The evident purpose of the Amendment was to provide that the Governor should have power during the recess to secure the removal of such persons as would be legally impeachable during the session. The Constitution had already provided how official crimes should be tried, giving the double remedy of impeachment and indictment, or other criminal prosecution. It. might have created special tribunals, or authorized them to have been created. It has not done so. It has not given the Governor any means of trying-crime, but only the power of removing when crimes have been committed. And it has provided the same means for determining that crimes have been committed that have been found adequate under the common law, namely, the criminal courts that are expressly referred to as having all the powers of a court of impeachment except that of pronouncing sentence of removal. As held in Barker's Case, and as indicated by our own statutes, that power might also have been given, but inasmuch as the Governor can pronounce it, the court and the Governor combined can do in the recess precisely what might have been done in the session, and in no other way can the result be reached without disregarding the constitutional rights of trial by jury or by impeachment.
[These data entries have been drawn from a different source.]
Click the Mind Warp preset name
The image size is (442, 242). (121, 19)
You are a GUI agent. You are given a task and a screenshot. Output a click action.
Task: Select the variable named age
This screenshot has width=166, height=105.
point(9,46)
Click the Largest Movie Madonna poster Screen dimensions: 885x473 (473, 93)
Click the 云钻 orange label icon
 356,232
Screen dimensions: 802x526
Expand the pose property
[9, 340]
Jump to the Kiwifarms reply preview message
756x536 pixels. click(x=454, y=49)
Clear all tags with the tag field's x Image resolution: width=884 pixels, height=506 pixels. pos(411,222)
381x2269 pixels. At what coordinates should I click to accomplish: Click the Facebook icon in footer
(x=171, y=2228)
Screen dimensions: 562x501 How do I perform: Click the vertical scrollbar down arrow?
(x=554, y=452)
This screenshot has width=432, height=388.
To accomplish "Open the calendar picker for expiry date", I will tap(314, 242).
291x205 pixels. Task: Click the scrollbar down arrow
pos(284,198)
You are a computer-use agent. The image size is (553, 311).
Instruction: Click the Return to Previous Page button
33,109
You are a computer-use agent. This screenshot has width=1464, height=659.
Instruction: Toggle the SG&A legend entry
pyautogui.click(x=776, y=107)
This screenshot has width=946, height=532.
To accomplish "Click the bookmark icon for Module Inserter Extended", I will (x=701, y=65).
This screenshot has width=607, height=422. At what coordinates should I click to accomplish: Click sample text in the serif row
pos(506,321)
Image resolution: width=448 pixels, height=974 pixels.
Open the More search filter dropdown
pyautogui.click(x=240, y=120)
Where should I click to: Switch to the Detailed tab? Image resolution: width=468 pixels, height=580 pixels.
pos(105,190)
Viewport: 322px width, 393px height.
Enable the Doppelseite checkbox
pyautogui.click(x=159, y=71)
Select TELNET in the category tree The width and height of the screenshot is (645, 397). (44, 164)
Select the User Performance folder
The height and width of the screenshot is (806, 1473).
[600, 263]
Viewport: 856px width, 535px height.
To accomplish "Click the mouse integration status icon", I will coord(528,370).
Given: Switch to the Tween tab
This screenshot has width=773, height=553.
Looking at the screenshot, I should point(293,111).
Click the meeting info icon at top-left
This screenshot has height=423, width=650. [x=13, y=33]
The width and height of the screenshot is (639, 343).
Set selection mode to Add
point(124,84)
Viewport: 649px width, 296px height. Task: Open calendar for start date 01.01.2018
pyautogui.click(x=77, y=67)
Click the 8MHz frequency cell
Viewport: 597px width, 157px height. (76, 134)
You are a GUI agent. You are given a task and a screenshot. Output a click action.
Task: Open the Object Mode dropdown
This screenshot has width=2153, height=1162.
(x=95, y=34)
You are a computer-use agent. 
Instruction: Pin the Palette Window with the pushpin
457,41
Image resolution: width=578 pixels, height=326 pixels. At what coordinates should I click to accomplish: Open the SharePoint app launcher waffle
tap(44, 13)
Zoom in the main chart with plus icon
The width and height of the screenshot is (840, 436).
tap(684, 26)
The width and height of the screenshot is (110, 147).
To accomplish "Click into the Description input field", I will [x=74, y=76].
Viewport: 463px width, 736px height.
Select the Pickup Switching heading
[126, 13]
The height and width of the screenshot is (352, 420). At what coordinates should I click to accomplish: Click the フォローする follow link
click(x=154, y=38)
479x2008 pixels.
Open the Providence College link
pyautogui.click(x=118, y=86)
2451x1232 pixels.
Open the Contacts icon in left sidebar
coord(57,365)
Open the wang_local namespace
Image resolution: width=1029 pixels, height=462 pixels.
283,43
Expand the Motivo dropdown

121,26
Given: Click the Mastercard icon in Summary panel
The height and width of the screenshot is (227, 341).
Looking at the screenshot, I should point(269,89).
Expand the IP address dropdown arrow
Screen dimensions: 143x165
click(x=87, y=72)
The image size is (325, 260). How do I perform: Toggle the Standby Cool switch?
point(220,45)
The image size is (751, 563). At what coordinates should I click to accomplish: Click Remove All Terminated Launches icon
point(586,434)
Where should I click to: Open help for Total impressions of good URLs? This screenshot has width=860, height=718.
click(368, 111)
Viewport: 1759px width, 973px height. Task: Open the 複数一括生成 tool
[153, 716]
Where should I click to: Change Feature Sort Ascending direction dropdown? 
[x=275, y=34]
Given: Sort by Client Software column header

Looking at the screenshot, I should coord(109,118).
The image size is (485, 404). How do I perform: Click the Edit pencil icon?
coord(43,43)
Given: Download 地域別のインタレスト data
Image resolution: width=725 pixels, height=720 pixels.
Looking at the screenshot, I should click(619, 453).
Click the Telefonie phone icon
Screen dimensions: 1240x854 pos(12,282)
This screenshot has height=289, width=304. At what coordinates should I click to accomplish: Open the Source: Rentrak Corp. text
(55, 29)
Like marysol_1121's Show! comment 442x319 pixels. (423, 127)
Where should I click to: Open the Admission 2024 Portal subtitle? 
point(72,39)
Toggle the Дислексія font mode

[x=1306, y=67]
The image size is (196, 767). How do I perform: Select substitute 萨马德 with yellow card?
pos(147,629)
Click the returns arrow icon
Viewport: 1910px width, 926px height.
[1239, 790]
There is no foundation in English law for any removal from public office which is not held at will, without a trial by jury, except where parliament has provided some other mode of trial. A scire facias is necessary to enforce a forfeiture of office held by patent where the ground falls short of official criminality, and is a breach of some express or implied condition. Com. Dig. (Patent E, 8.) But a misdemeanor against the duties of office is also ground of forfeiture, and'the pendency of an indictment was ground for an information, and on conviction of the offense the crown might seize the office. Dyer 151. If there can be any other way of trying criminal charges of malversation, a somewhat careful search has failed to discover it.
It is not satisfactorily shown that any different doctrine *421has ever prevailed in the United States, except in some isolated cases, and it would require a unanimity of decision, amounting to an entire removal of the old land-marks, to justify the recasting of constitutional principles which underlie our whole system. In addition to the cases cited on the hearing, the case of State v. Pritchard 36 N. J. Law 101 contains ah instructive discussion of this subject. The decision in Collins v. Tracy 36 Tex. 546, also appears at variance with what counsel for relator seemed to regard as the law of that state.
In any point of view, and whether the Governor is or is not vested with judicial powers of trial as well as removal, there is no rule which will sustain his present action as conforming to legal principles.
In my opinion judgment should go for respondent.